Elderly people and children were suffering the most as the warm water they needed could not be provided for lack of gas, said Gendaria resident Samia Alam.
She also expressed her disgust for the government’s latest move to raise the price of natural gas when it failed to ensure uninterrupted supply.
New Age correspondents in Chittagong and Comilla also reported that domestic consumers in many areas of the cities were experiencing short supply of gas.
Officials of the gas distribution utilities attributed the shortage to increased demand and rapid fall in temperature.
The country’s demand for natural gas was more than 3,700 million cubic feet per day while Petrobangla, the state-run Oil, Gas and Mineral Resources Corporation, could supply less than 2,700 mmcfd, they said.
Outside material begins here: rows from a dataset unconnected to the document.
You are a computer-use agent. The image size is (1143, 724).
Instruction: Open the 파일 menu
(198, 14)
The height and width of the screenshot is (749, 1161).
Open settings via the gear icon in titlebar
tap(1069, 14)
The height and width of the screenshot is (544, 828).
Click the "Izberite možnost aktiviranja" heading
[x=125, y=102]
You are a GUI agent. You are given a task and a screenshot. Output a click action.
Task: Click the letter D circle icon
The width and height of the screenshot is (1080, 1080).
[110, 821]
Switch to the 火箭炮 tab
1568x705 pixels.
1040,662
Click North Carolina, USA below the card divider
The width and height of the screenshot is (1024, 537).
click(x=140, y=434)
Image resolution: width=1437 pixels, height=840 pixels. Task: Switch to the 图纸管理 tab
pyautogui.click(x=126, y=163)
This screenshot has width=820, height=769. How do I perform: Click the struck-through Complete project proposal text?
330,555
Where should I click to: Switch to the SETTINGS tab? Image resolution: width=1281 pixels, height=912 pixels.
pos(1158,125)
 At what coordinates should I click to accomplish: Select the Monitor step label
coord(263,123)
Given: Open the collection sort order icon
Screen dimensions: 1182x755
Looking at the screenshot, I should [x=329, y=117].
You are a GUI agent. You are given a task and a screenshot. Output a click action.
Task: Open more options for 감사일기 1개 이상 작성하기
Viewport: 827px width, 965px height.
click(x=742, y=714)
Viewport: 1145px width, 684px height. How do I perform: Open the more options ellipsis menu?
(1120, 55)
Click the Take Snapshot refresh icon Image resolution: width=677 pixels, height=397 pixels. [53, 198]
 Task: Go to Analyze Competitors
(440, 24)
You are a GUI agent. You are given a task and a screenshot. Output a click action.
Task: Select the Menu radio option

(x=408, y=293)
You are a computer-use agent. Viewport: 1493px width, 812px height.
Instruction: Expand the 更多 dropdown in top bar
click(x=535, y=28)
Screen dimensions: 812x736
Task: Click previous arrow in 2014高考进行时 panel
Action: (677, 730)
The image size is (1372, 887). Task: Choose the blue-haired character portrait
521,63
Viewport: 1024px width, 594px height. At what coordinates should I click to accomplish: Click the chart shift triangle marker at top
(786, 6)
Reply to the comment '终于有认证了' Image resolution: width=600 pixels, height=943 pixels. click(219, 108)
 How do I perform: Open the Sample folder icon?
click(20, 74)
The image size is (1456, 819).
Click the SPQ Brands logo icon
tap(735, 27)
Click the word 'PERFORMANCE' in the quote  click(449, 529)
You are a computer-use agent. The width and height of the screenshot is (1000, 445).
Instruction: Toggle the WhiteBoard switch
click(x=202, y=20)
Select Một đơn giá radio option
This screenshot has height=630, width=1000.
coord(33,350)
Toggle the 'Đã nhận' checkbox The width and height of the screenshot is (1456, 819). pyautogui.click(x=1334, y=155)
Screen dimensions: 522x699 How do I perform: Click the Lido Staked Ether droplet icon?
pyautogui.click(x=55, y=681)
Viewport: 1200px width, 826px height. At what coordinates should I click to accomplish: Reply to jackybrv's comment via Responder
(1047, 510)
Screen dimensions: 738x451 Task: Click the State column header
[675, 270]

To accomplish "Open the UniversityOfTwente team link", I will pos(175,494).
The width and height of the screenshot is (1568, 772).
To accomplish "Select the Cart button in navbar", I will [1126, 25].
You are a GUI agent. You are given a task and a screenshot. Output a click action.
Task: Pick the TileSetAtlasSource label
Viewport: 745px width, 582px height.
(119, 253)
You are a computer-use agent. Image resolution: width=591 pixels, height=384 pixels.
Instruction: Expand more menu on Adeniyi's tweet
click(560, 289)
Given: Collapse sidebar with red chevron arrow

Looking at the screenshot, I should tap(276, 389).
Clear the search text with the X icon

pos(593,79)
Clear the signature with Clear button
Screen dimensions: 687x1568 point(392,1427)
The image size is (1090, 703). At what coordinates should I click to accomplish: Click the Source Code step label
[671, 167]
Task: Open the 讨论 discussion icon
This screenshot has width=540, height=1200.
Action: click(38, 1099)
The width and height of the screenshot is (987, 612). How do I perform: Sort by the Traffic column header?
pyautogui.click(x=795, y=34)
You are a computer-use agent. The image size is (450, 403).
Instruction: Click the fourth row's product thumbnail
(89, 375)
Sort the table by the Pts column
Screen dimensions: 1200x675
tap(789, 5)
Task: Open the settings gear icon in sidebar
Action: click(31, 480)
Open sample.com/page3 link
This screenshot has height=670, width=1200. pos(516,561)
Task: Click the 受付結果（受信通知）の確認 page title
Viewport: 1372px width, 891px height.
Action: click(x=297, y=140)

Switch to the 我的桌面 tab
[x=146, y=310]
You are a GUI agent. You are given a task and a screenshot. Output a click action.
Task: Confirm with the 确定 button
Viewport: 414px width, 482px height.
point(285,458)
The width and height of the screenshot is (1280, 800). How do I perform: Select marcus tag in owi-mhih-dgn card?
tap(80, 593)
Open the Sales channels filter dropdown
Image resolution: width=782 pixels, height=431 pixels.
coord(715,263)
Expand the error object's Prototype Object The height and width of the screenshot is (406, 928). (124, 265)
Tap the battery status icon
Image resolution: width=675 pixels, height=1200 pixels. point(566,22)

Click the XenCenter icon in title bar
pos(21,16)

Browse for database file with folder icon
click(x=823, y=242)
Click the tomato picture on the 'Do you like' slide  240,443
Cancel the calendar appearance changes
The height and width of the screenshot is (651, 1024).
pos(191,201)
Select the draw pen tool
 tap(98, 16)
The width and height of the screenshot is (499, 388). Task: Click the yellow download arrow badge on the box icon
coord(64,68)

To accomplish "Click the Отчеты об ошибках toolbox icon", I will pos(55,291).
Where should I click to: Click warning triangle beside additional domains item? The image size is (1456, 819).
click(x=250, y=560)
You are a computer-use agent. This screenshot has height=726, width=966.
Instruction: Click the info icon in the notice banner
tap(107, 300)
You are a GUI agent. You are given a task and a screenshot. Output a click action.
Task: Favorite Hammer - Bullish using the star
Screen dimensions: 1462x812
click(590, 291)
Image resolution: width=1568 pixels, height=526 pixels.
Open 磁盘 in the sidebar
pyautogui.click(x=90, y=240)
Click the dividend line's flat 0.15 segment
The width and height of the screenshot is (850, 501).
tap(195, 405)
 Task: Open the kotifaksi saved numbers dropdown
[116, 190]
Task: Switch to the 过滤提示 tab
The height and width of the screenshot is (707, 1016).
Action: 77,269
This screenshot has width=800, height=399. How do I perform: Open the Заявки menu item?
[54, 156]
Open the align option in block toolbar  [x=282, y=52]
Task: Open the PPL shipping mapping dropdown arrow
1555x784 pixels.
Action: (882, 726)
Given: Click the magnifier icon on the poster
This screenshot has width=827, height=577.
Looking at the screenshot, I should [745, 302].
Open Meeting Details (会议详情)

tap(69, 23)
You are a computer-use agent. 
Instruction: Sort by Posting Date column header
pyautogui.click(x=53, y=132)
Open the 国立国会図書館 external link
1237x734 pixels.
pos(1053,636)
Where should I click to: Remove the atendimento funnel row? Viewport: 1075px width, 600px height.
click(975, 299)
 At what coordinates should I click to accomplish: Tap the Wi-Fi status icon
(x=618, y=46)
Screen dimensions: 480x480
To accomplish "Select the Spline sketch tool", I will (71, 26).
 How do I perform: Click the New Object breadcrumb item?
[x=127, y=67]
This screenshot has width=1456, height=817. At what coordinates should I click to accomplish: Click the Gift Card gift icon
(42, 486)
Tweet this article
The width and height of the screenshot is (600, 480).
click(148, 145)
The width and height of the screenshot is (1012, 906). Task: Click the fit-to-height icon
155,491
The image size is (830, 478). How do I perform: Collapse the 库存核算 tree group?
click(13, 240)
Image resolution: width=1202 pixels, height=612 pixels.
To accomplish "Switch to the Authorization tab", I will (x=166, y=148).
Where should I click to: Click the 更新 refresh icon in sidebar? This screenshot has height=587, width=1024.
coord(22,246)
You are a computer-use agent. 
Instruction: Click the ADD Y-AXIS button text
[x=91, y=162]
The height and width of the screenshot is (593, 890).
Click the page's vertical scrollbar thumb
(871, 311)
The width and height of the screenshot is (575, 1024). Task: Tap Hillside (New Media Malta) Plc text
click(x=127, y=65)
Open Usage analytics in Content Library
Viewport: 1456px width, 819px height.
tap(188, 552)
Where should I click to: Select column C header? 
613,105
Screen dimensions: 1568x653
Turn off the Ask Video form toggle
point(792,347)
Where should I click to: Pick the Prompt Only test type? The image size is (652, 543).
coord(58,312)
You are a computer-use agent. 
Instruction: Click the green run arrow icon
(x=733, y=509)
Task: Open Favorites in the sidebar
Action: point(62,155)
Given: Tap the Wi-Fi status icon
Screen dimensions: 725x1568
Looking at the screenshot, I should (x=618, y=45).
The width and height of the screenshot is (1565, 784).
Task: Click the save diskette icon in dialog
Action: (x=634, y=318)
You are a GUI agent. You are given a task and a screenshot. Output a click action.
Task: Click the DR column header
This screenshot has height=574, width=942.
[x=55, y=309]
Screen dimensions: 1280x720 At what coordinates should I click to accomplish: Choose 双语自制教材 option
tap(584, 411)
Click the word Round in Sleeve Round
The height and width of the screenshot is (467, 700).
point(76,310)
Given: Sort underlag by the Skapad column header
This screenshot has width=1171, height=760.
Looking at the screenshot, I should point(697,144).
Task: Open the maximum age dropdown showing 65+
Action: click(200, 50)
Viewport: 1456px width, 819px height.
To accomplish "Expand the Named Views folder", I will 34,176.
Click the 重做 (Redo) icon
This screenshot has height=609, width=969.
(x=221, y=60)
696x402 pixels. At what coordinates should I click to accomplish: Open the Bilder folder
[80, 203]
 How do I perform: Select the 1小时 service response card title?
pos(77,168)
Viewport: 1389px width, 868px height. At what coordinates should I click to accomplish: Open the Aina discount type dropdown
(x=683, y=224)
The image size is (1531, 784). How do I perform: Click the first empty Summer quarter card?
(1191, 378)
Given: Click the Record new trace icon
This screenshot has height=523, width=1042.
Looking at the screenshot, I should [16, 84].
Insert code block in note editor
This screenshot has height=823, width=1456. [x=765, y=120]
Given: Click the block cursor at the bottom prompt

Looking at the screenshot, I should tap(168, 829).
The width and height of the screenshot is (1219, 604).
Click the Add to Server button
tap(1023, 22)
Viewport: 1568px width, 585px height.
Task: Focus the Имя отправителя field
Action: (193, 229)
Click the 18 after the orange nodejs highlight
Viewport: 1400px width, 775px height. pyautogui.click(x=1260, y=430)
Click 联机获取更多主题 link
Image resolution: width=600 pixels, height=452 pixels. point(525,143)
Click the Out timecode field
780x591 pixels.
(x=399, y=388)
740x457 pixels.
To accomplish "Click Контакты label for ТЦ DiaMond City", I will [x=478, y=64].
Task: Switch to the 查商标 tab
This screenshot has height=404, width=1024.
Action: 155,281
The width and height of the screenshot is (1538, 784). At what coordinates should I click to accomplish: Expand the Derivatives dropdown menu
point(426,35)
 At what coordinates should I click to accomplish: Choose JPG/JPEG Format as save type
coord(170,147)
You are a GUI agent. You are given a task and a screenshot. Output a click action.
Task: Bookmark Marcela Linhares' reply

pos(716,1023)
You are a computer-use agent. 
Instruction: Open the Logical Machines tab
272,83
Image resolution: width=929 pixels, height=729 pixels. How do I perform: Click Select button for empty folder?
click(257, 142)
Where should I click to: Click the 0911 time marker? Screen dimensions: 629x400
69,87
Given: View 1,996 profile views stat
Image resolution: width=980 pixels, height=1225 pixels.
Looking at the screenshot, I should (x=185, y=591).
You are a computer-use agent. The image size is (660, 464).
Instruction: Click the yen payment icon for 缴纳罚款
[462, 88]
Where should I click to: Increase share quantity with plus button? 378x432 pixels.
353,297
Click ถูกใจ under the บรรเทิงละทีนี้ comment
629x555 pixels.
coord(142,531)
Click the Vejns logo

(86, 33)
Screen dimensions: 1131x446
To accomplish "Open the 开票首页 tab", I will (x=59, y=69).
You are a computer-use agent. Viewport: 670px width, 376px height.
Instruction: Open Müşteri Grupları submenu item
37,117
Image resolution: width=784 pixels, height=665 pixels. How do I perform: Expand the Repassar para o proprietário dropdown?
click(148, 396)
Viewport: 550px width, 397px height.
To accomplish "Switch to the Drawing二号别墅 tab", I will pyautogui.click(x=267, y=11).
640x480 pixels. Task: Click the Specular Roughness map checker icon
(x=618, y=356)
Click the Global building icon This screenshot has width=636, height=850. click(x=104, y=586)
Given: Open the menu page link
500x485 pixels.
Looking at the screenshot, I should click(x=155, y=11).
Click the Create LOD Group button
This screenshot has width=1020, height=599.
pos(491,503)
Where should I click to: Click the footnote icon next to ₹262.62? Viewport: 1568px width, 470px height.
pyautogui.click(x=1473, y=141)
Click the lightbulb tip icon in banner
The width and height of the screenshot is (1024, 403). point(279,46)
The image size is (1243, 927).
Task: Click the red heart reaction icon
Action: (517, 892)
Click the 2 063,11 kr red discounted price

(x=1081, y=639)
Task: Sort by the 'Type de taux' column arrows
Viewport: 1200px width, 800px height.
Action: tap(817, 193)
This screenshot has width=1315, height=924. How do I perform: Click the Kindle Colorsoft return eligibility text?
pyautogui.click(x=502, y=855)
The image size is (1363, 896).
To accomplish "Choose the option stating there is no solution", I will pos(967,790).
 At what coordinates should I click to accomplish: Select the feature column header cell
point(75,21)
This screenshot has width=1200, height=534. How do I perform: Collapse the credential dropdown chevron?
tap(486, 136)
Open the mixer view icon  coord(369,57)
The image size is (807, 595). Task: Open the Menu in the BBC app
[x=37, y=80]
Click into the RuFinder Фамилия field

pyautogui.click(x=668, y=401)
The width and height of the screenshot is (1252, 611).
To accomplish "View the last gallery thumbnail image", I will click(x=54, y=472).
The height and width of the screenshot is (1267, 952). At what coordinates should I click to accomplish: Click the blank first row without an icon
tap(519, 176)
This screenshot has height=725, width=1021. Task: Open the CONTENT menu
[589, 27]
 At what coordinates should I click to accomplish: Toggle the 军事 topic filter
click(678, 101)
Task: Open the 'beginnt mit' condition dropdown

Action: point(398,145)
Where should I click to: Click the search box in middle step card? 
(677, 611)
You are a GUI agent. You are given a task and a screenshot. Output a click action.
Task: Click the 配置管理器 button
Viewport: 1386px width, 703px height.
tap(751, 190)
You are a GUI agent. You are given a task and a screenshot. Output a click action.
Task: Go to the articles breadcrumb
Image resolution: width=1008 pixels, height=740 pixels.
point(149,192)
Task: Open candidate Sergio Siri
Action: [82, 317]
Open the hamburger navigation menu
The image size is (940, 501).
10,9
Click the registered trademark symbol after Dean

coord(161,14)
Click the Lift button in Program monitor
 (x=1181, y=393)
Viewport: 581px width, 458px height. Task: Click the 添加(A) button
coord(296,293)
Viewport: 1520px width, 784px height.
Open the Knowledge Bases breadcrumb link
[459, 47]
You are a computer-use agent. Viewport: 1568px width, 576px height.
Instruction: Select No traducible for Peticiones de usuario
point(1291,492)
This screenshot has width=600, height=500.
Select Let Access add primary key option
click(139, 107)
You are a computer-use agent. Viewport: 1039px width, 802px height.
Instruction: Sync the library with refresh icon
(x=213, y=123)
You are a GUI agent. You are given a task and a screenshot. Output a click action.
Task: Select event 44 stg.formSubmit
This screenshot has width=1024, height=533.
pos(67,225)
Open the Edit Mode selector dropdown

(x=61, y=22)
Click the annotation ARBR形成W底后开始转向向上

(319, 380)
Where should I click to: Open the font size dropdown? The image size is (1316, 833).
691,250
Now approximately three million domestic users consume around 300 mmcfd gas, they added.
Titas Gas Transmission and Distribution Company managing director Mir Mashiur Rahman on Wednesday told New Age that the country’s largest gas distribution utility supplied 1,600 mmcfd to 1,650 mmcfd against a demand for 2,000 mmcfd.
Recent cold wave worsened the situation due to rise in demand for natural gas for heating water and due to ‘condensate problem’ in the gas transmission and distribution lines, he added.
Business bodies, however, claimed that they were getting better gas supplies at factories and CNG
filling stations than
previous years as the government suspended gas supplies to the fertiliser factories before winter set in towards the end of December to increase the supplies to the industrial units and CNG stations.
Out of six fertiliser factories, the government suspended gas supplies to four, which increased gas supplies by more than 100 mmcfd.
Bangladesh CNG Filling Station and Conversation Workshop Owners’ Association general secretary Farhan Noor said that they were still experiencing shortage of gas supplies but the magnitude of sufferings was lesser than previous years.
New Age correspondent in Chittagong, however, reported that a good number of CNG filling stations were not receiving gas supplies at standard pressure for the past one week.
Bangladesh Knitwear Manufacturers and Exporters Association vice
president Mansoor Ahmed said that the gas supply situation was not that bad this winter.
He, however, said that the supply situation usually worsened after February when the distribution utilities increased gas supplies to the power stations.